Another issue is that resources should be shared evenly accross these datacenters, while prefering the closest server to each visitors if resource usage is fairly balanced.

So, how would one setup such load balancing while having one synched database for high availability? (I'm thinking about solutions like redis, couchdb, mongodb)

And how would one at the same time make sure that visitors are being pointed to the server that is the closest to them, unless one server uses significant less resources?

Has this been done before, or maybe even documented?

Any suggestions are appreciated.

Thanks.
Back to top  
jed



Joined: 28 Mar 2009
Posts: 394
Location: New Jersey

Posted: Wed Nov 03, 2010 4:08 pm    Post subject: Re: Cross-datacenter load balancing and closest server pref.  

tommedema wrote: high availabilty cross-datacenter
Just to let you know, the IP-based high availability stuff only works within the same datacenter (since our IP addresses are routed to a single facility).
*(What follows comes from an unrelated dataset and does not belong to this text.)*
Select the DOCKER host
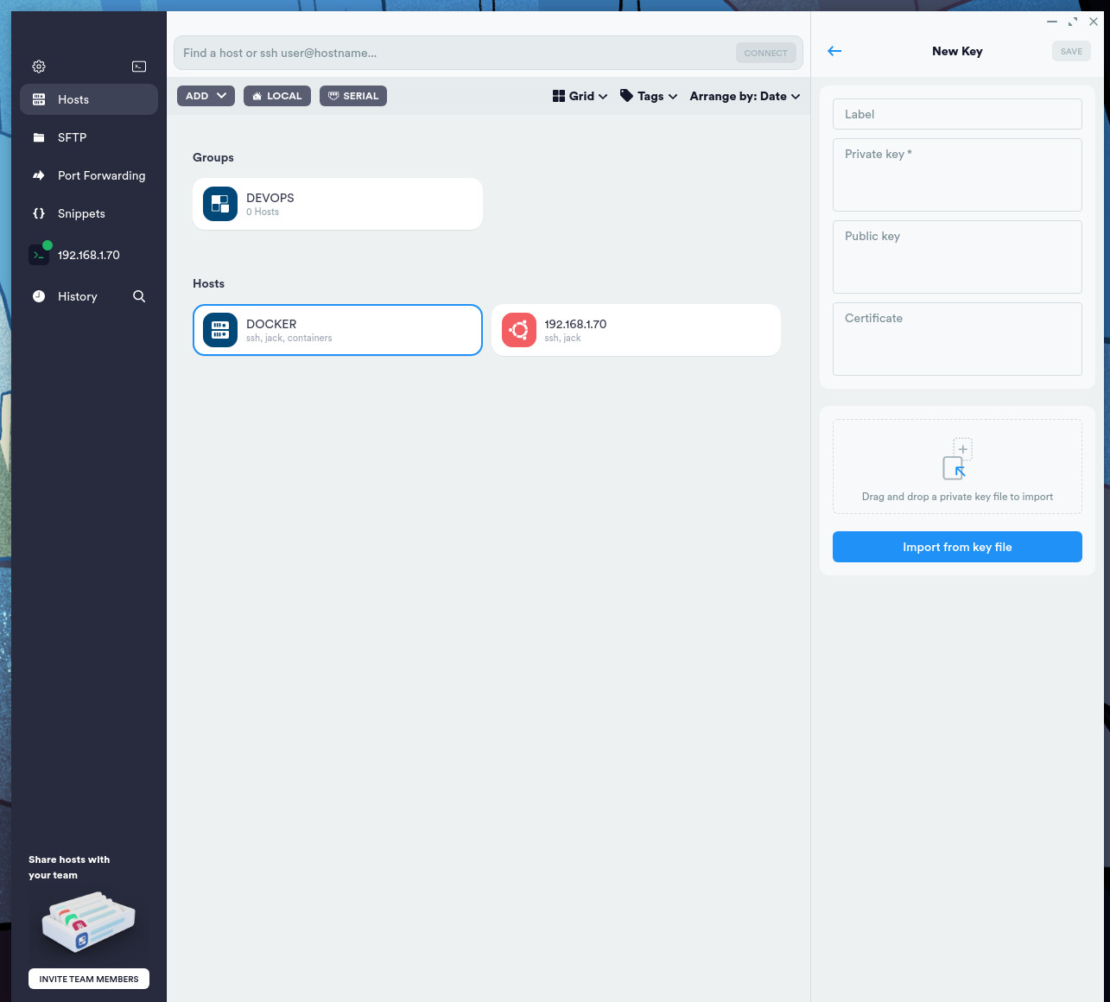The height and width of the screenshot is (1002, 1110). pos(337,329)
To accomplish cross-datacenter HA, you'd be using DNS and your servers would have different IP addresses.

Just clearing that up.
Back to top  
tommedema



Joined: 03 Nov 2010
Posts: 23
Location: 55

Posted: Wed Nov 03, 2010 4:19 pm    Post subject: Re: Cross-datacenter load balancing and closest server pref.  

jed wrote: tommedema wrote: high availabilty cross-datacenter
Just to let you know, the IP-based high availability stuff only works within the same datacenter (since our IP addresses are routed to a single facility). To accomplish cross-datacenter HA, you'd be using DNS and your servers would have different IP addresses.

Just clearing that up.

Alright, but it is possible to setup high availabilty cross datacenter, right?
Back to top  
Guspaz



Joined: 26 May 2009
Posts: 1147
Location: Montreal, QC

Posted: Wed Nov 03, 2010 4:47 pm    Post subject:  

On a linode, I think all of your options when it comes to high availability are going to involve DNS. Round-robin can reduce the impact of a server going down (4 servers, one goes down, 75% of initial requests still make it through) and low DNS TTLs can reduce the amount of time before the remaining server comes back up.
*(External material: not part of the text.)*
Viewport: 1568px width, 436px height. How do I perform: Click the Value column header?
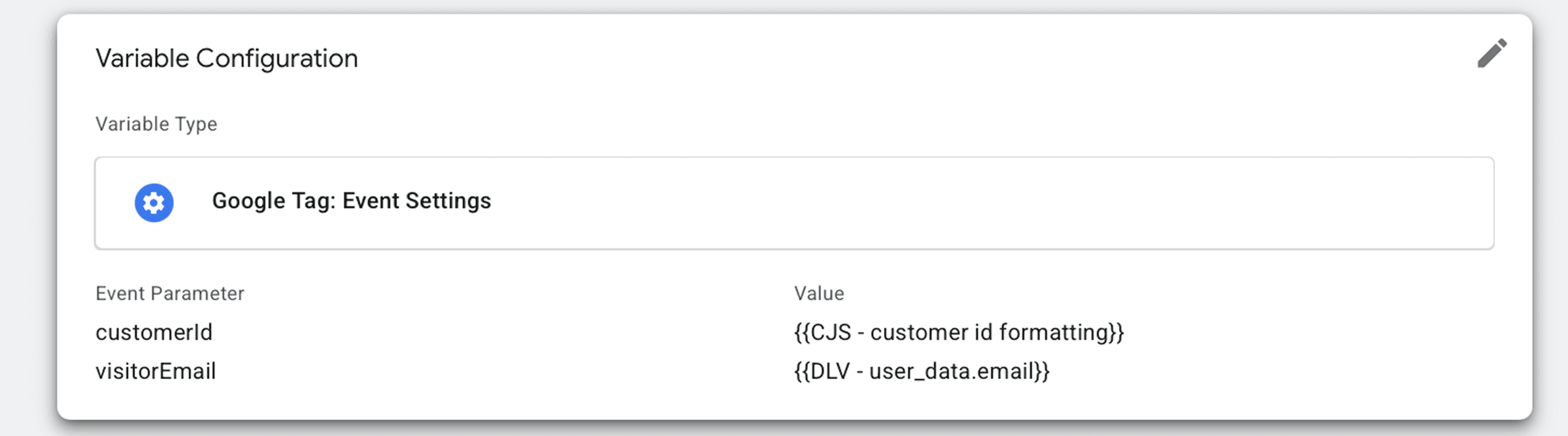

As for load balancing, you have three options:

1) DNS round-robin. Not perfect load balancing since it doesn't take load into account, but it can help spread the load

2) Geodns. Not accurate since it redirects people based on where their DNS server is, not where they are. For example, I use Google DNS from Montreal, and my ISP routes me through Toronto. I have no idea where a geodns solution would think I live!
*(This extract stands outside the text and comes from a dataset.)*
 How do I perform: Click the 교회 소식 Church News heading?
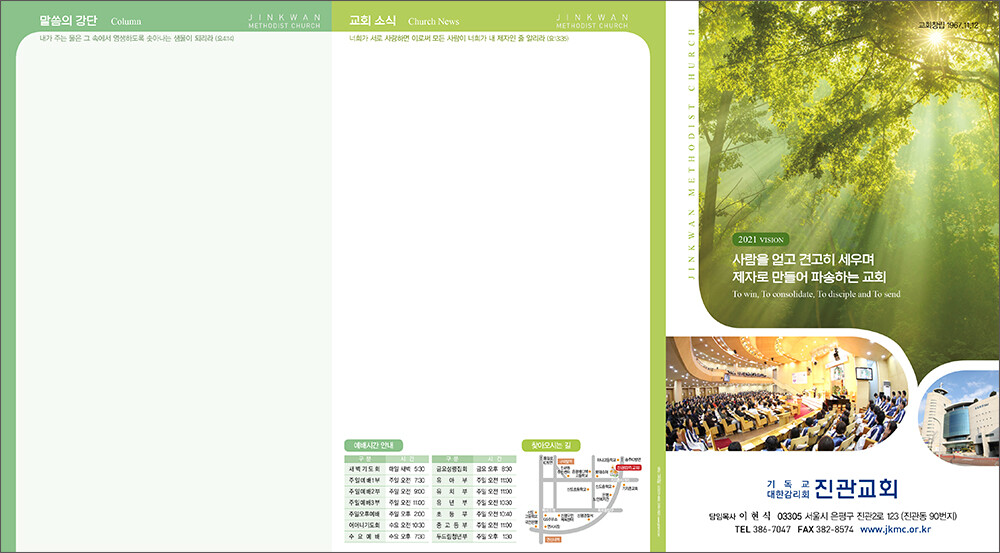404,20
3) Load balancing redirects. The idea is that you have frontline server(s) that use some strategy to decide what application servers the customer is redirected to. If you've ever seen your browser going to www1, www2, www3, etc, then they're probably doing something like this.

Of course there is always the option of load-balancing different resources to different places. An application server, a database server, a content server, etc. Keep in mind, though, that all linodes in an account, no matter what datacenter, will share a common bandwidth pool; you don't need to load-balance for that.
Back to top  
tommedema



Joined: 03 Nov 2010
Posts: 23
Location: 55

Posted: Fri Nov 05, 2010 10:12 am    Post subject:  

Guspaz wrote: On a linode, I think all of your options when it comes to high availability are going to involve DNS. Round-robin can reduce the impact of a server going down (4 servers, one goes down, 75% of initial requests still make it through) and low DNS TTLs can reduce the amount of time before the remaining server comes back up.

As for load balancing, you have three options:

1) DNS round-robin. Not perfect load balancing since it doesn't take load into account, but it can help spread the load

2) Geodns. Not accurate since it redirects people based on where their DNS server is, not where they are. For example, I use Google DNS from Montreal, and my ISP routes me through Toronto. I have no idea where a geodns solution would think I live!

3) Load balancing redirects. The idea is that you have frontline server(s) that use some strategy to decide what application servers the customer is redirected to. If you've ever seen your browser going to www1, www2, www3, etc, then they're probably doing something like this.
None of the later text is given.